徳川氏研究で重要

 そんな論文集を読んでみました。

松平家忠日記と戦国社会

松平家忠日記と戦国社会

 徳川氏は政権を取った為に、たくさんの野史、軍記物、公式記録がありますが、プロパガンダに染まってしまったものが多いので、その実像を探るのがなかなか骨の折れる作業です。
 近年は色々と研究が進み、だいたいこんなところだろうという室町期の松平氏の活動が判明してきているのですが、今度は徳川家康期の事を調べるのに格好の材料である家忠日記の研究を読んでみました。
 松平家忠は傍系の深溝松平氏の当主で、一族一揆の結束力を武器に戦国期を戦った松平=徳川氏としては最も信頼できる戦力でした。とはいっても家康権力の中枢にはおらず、彼自身も酒井忠次の指揮下で軍事行動に従事しています。
 しかし日記という私的な文章のせいか、相手への呼称が変化していくのが面白く、家康家臣でありながら日記の上では武田氏との攻防が勝利に終わるまで、家康のことを『家康』と呼んでいます。これは一族一揆として家臣ではなく同盟者であるという意識が強かったからでしょう。
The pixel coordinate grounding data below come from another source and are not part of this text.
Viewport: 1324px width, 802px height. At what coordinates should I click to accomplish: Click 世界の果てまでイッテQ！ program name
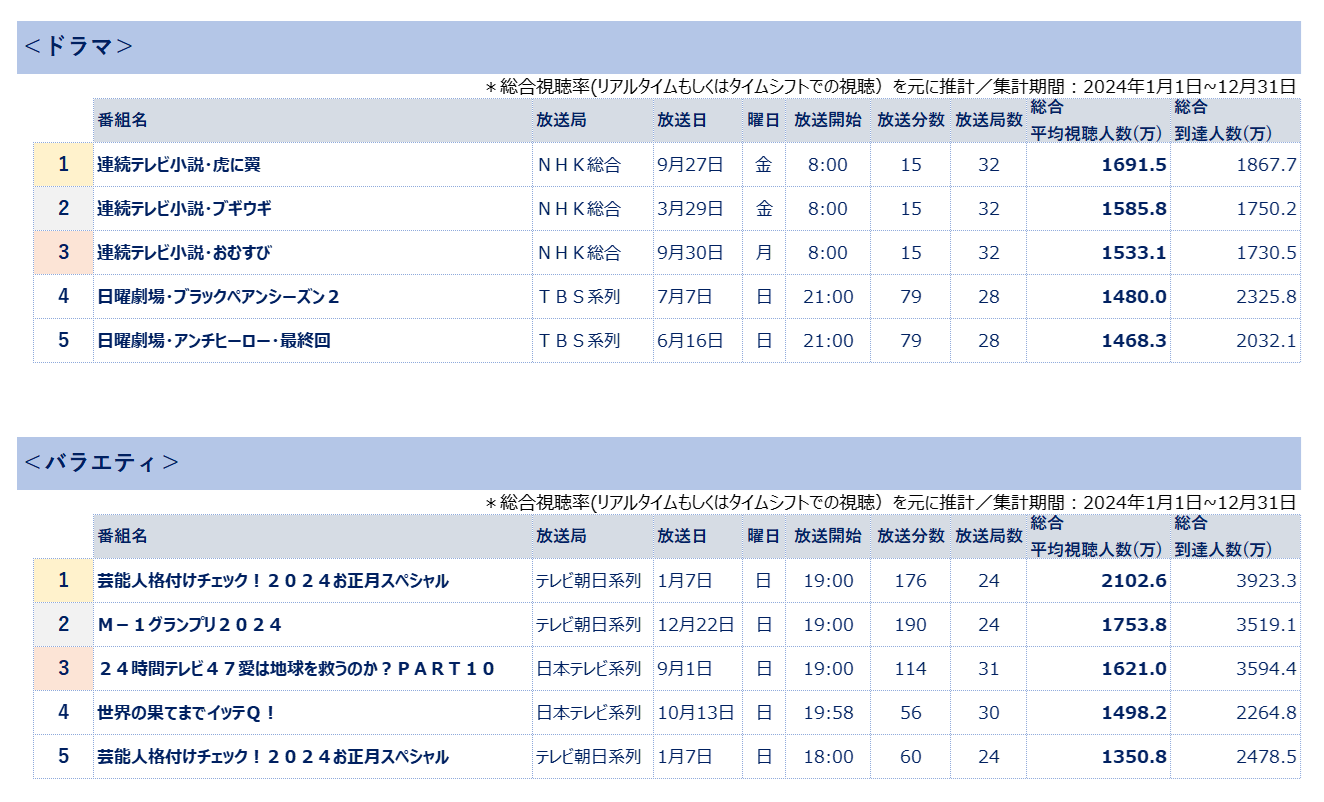point(187,713)
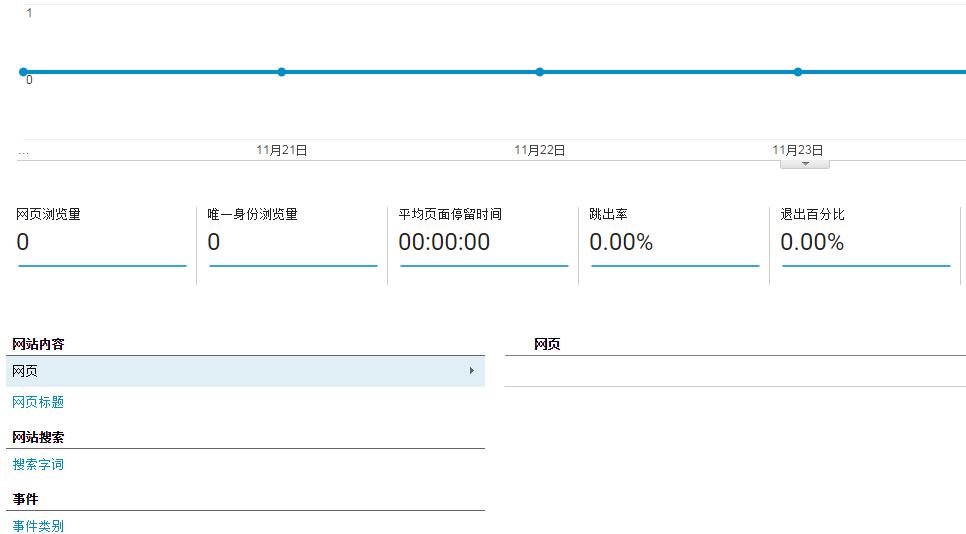Select the 退出百分比 metric tile
This screenshot has height=534, width=966.
pos(866,238)
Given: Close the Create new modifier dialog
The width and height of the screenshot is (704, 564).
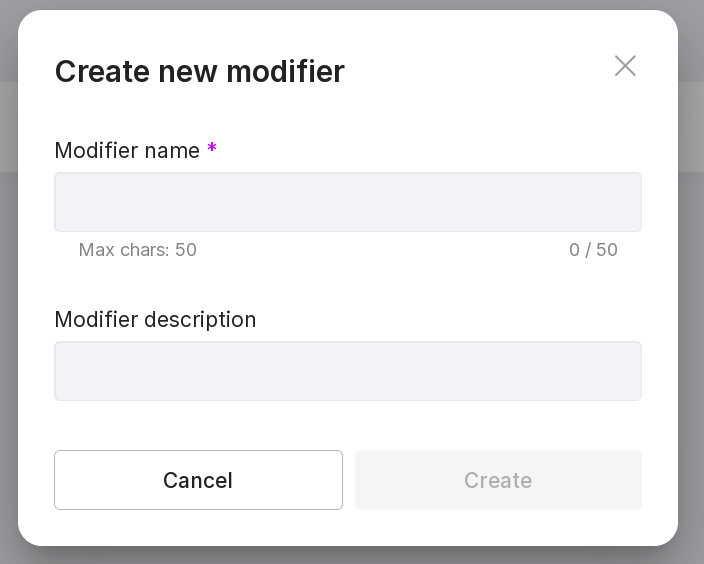Looking at the screenshot, I should [x=625, y=66].
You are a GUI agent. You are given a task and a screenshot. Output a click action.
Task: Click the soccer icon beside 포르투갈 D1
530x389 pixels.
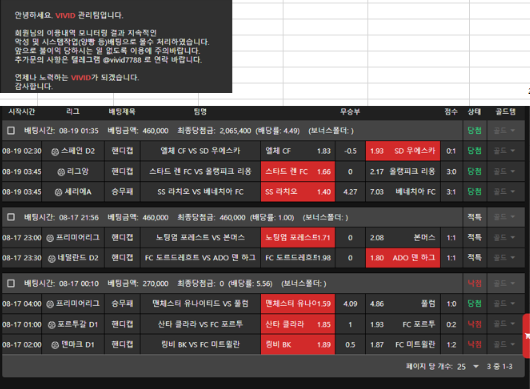pyautogui.click(x=52, y=325)
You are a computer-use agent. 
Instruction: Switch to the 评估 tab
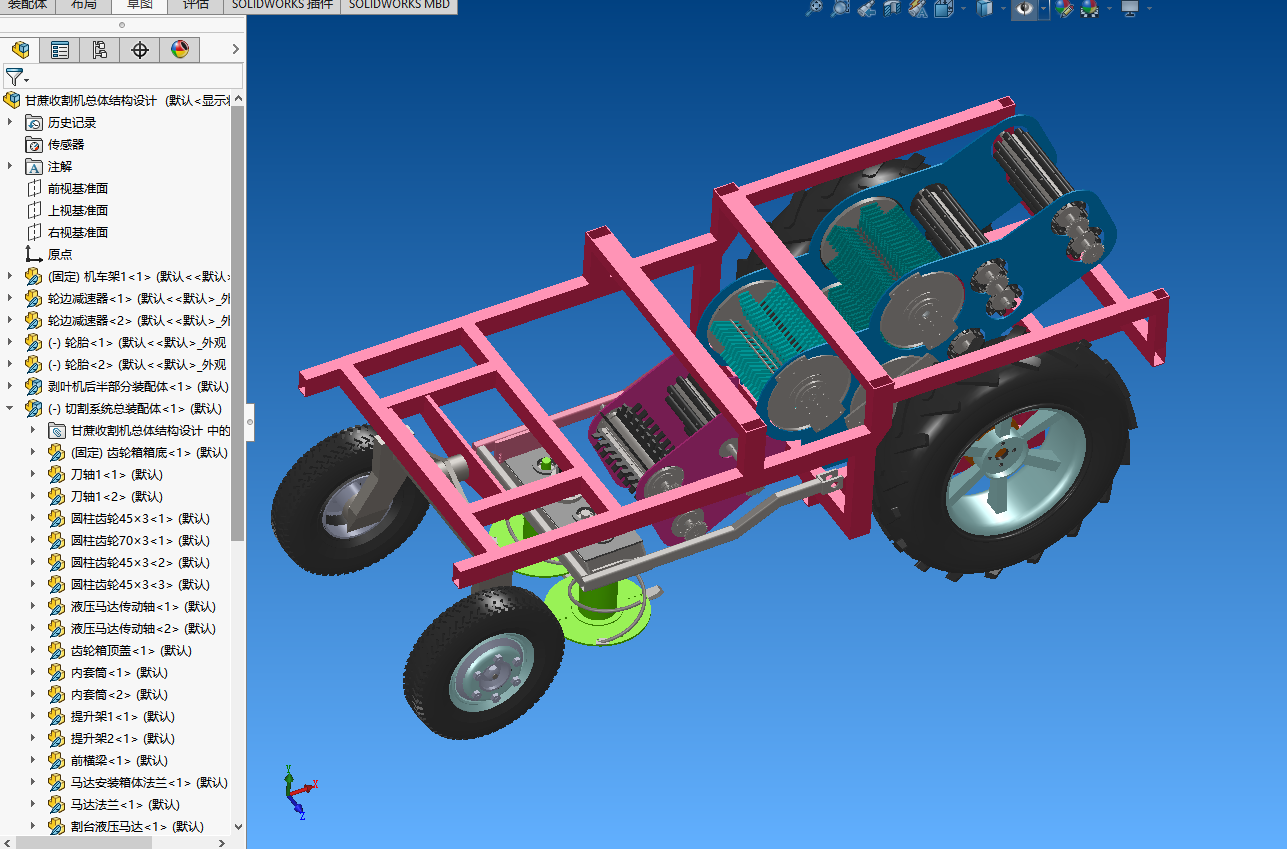coord(196,5)
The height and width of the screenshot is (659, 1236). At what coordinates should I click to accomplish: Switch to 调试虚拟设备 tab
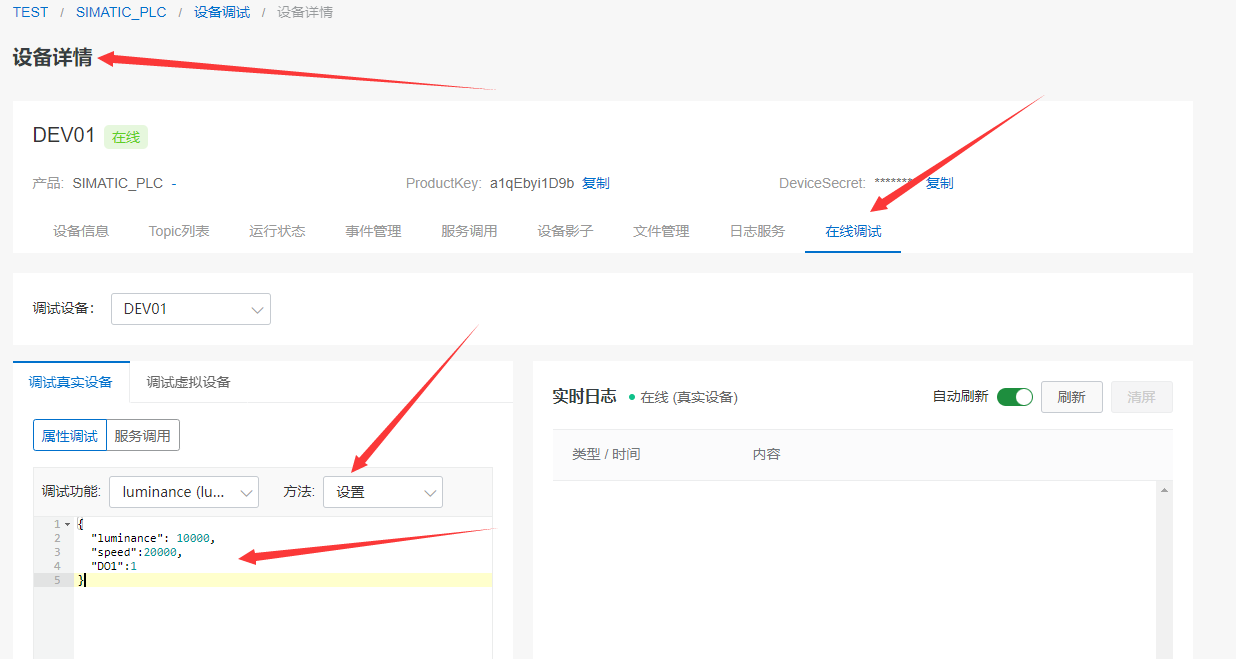pos(188,382)
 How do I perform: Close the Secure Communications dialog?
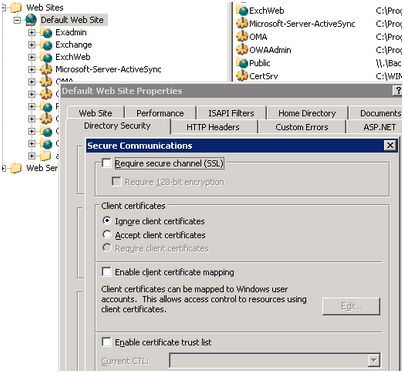click(x=390, y=145)
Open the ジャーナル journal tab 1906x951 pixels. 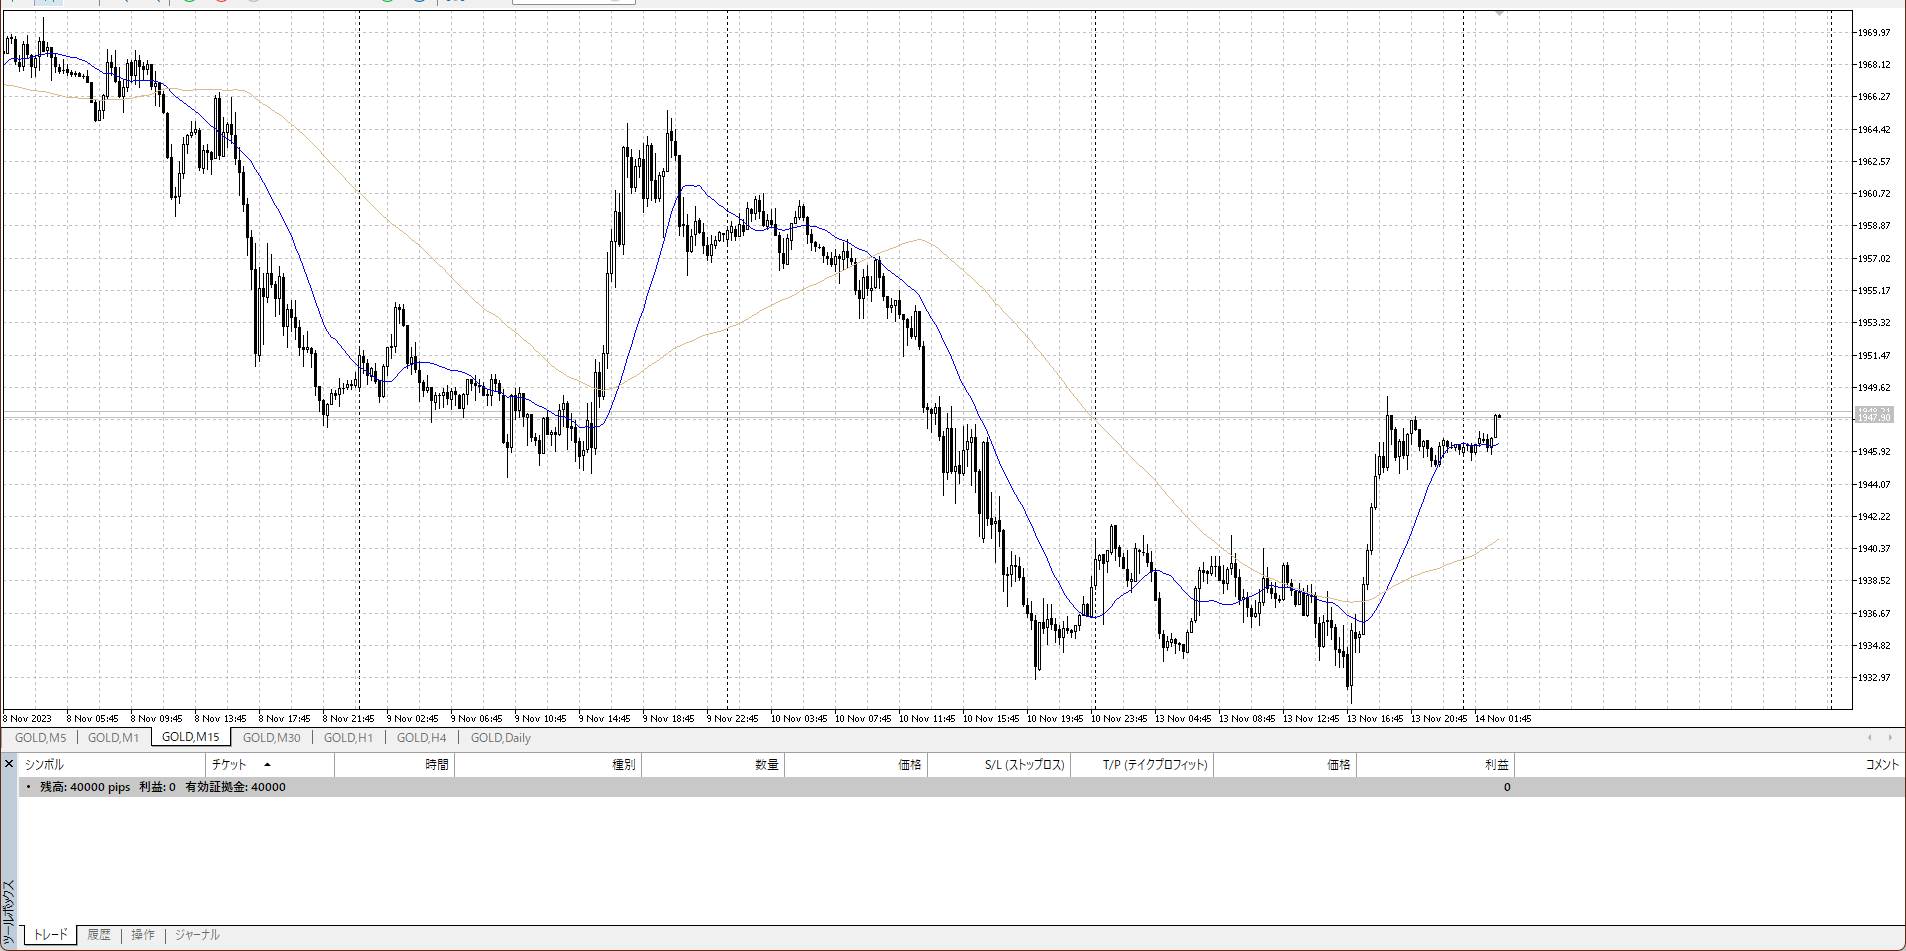point(197,935)

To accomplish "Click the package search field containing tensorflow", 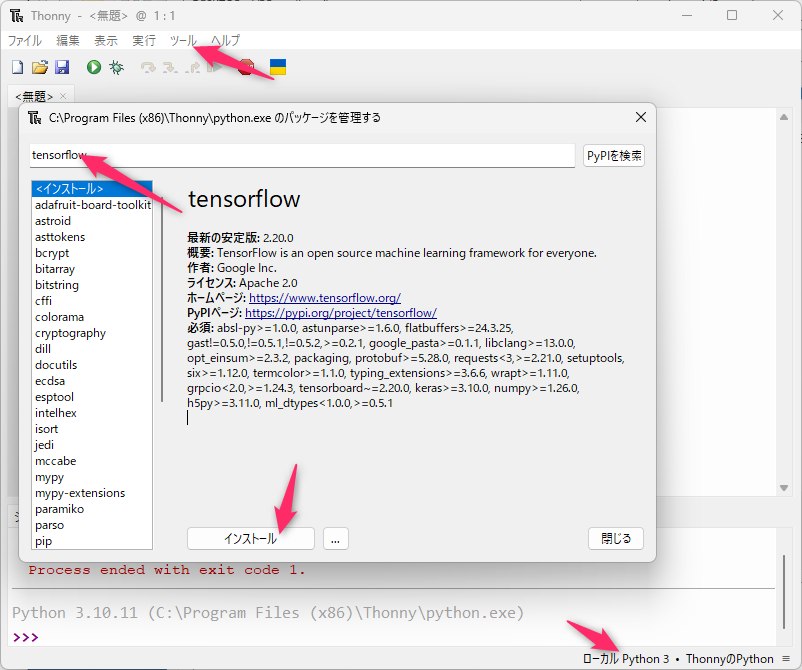I will click(x=300, y=155).
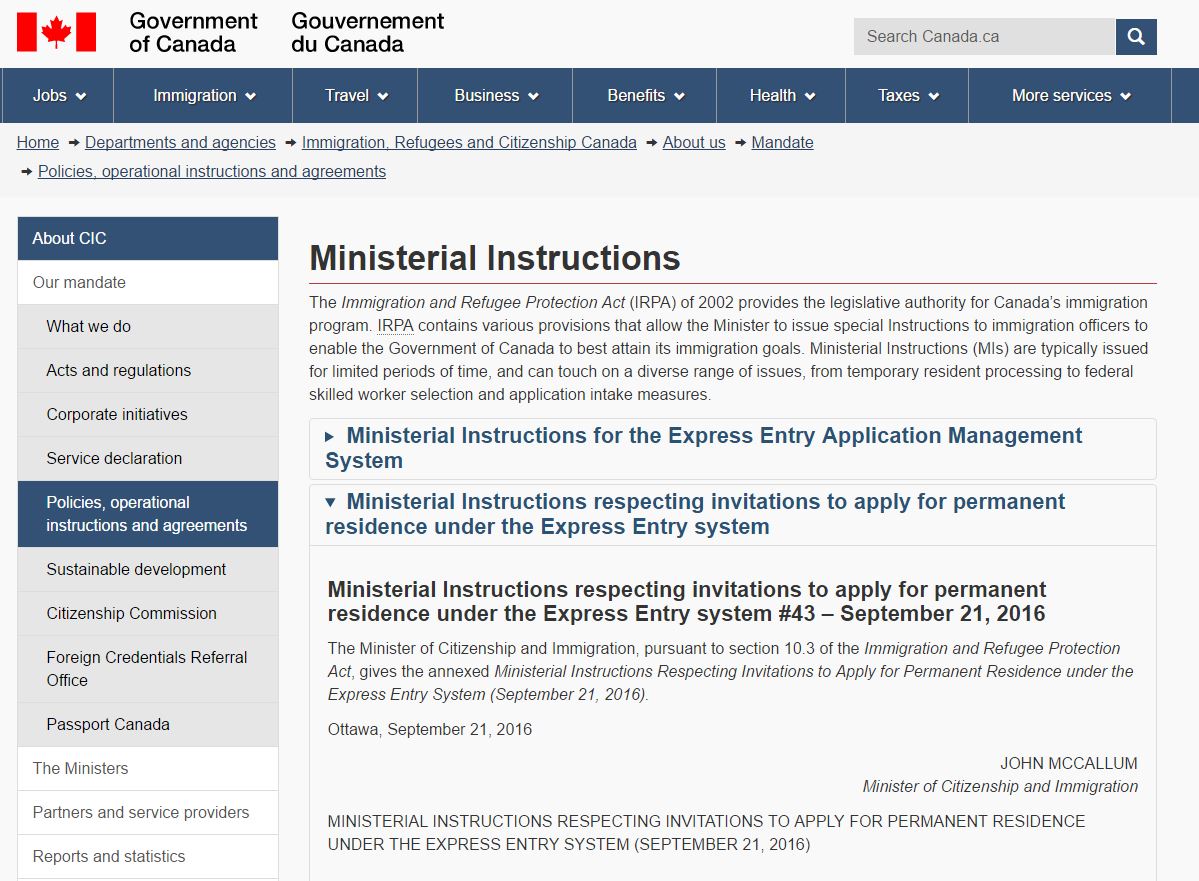Expand the Health menu

point(782,96)
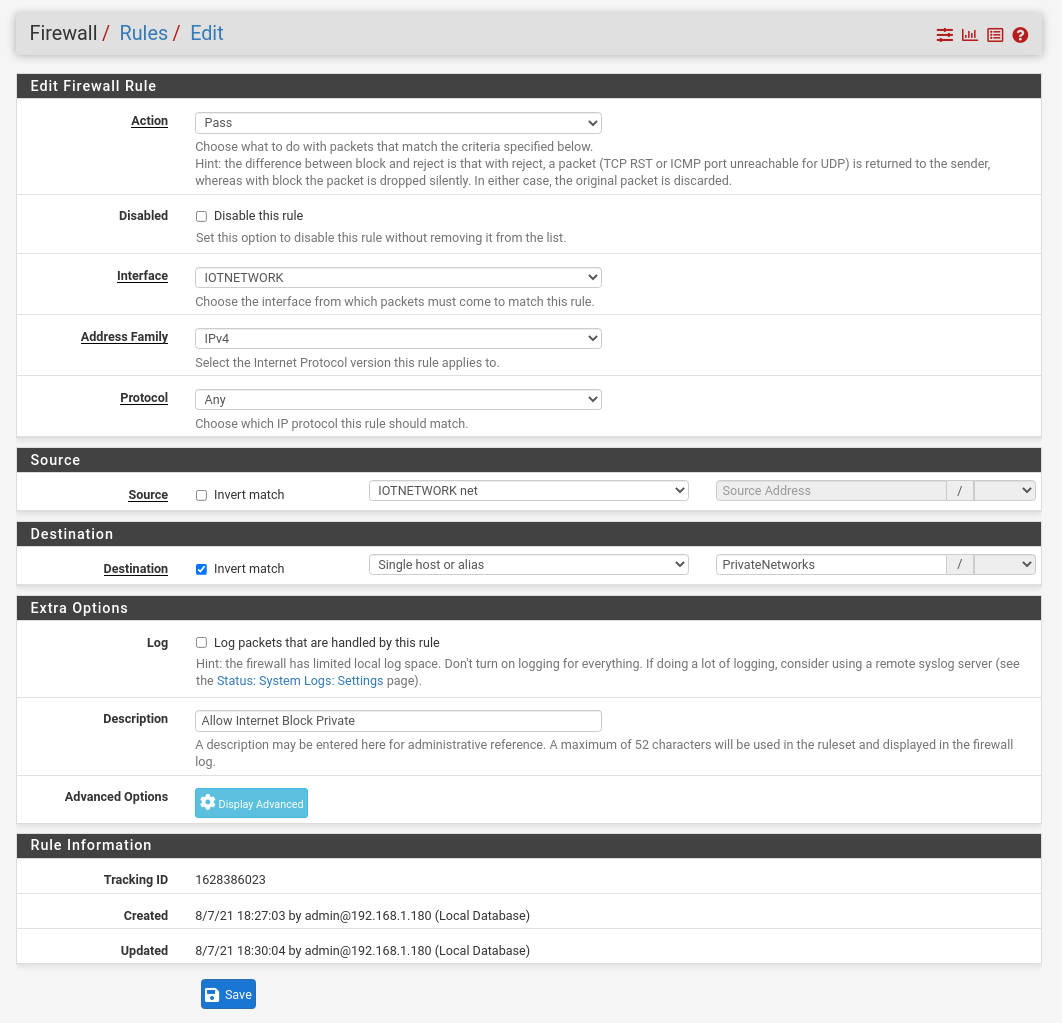This screenshot has width=1062, height=1023.
Task: Enable logging of packets handled by this rule
Action: 201,642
『殿様』と呼ぶのは、それ以降。
 他には武田氏との戦いで次第に家康が織田政権と対等同盟ではなく、隷下に従属していく、あるいは支援を受けて武田氏と戦っていく状況を反映してか、信長の呼称が『信長様』『上様』へと変化していきます。信長自身が朝廷で高位に上り、そういう尊称を受ける身になったこと、公儀権力の主体と見なされてきた事もあるでしょうが、やはり織田権力下に徳川氏が取り込まれていったと見るべきでしょうね。
 しかしそれも本能寺の変でまた変化していきますが、織田政権下である事を標榜しながら織田家臣河尻氏を裏切るように旧武田家臣の取り込みに走るなど、強かというか信用できないというか、そんな徳川氏の動きも面白いのですが、あくまでも織田政権の主催者、秀吉とは協力関係であるとしているところ。
なので柴田勝家との戦いでも秀吉=織田信雄側支持をしています。
 しかし小牧・長久手の戦いとなると信雄支持を積極的に行い秀吉と対立していきます。おそらくこれは信濃の諸勢力への秀吉側の影響力、秀吉と同盟を組んだ上杉氏との動きを睨んでの事なんでしょうね。
 その秀吉の呼称も豊臣政権に組み込まれた時点で、『秀吉様』『関白様』『太閤様』になっていきます。その時、その時の徳川家の立場を明確に表して面白いですネ。